— BEGIN —
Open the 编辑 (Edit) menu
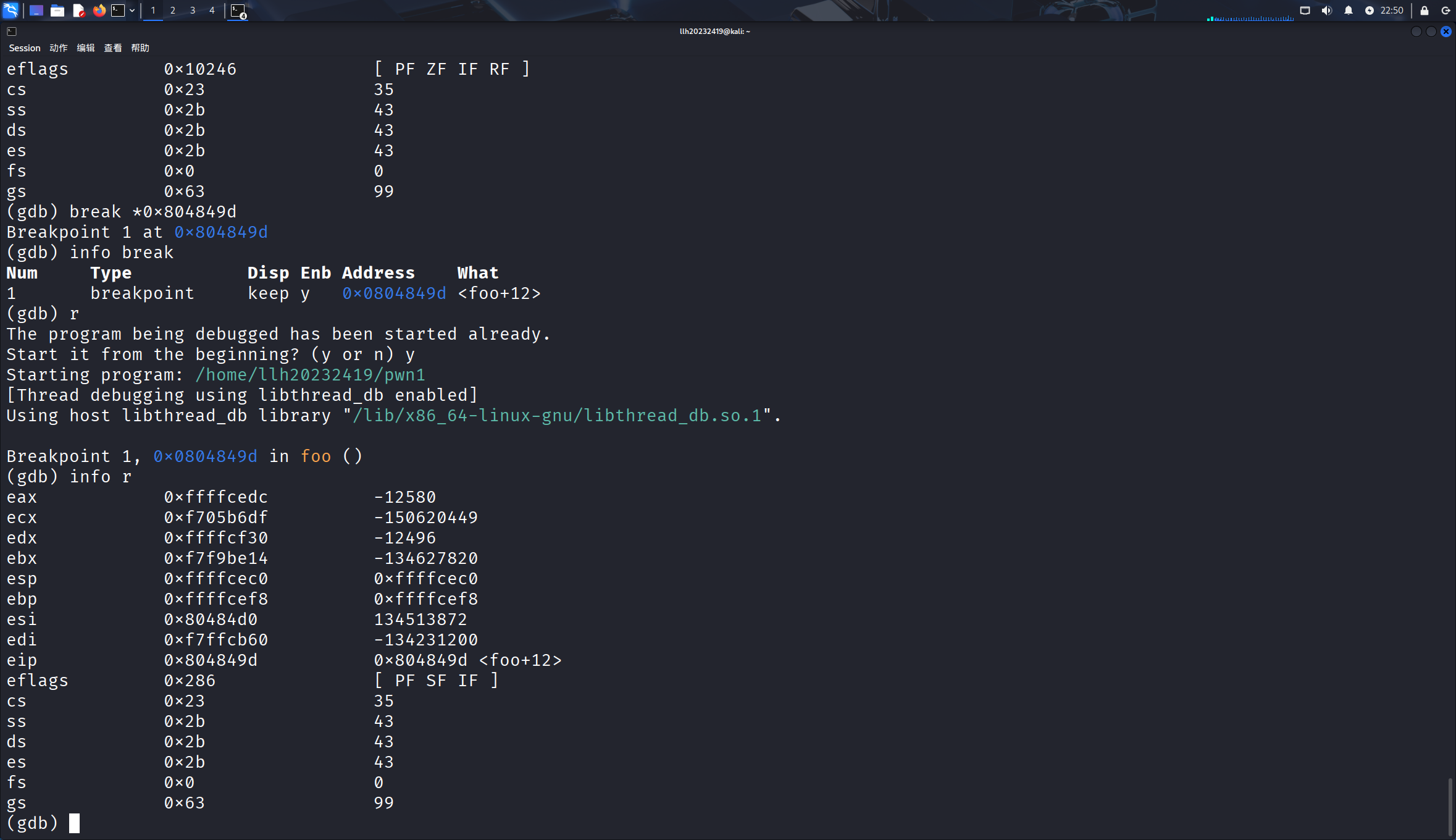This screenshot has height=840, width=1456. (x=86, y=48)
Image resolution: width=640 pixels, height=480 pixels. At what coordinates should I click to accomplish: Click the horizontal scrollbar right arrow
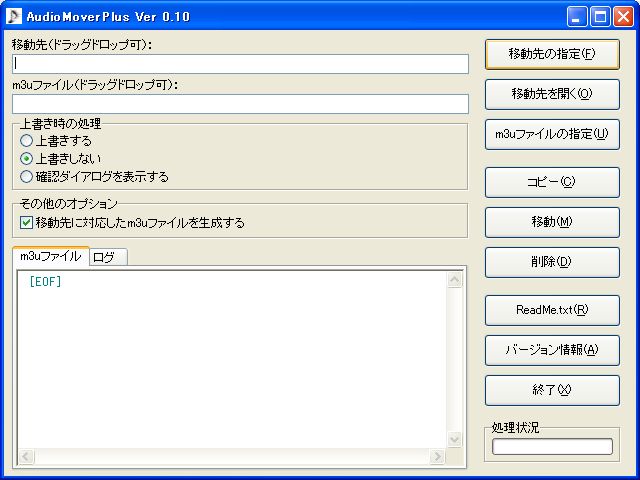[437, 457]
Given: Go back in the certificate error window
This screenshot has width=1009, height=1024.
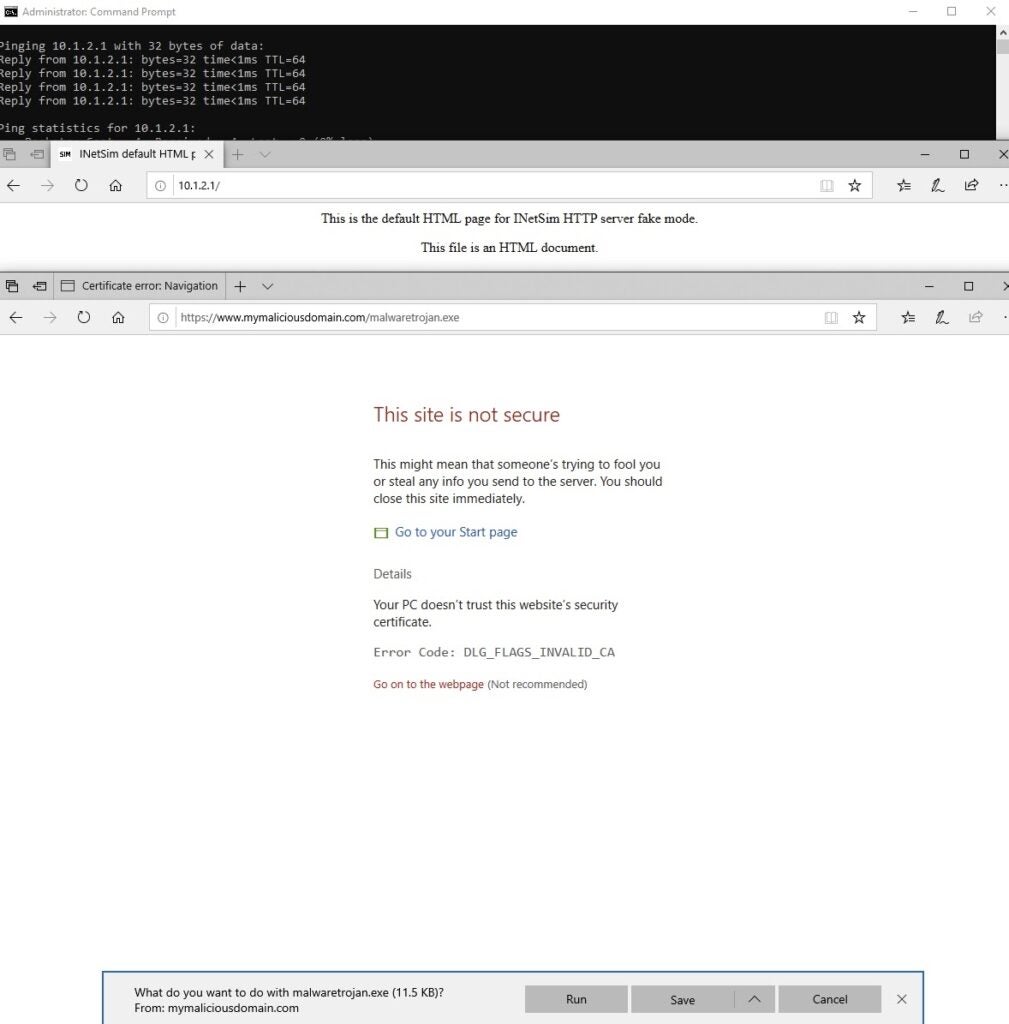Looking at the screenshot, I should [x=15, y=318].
— END —
THE EXERCISE
Copy the items word for word, starting with the line that contains "Image resolution: width=640" and continuing through the end of the items. Omit the pictures.

ANSWER BELOW
Image resolution: width=640 pixels, height=480 pixels. At what coordinates should I click to accomplish: Click the horizontal scrollbar right arrow
[437, 457]
Given: Go back in the certificate error window
This screenshot has width=1009, height=1024.
Looking at the screenshot, I should [x=15, y=318].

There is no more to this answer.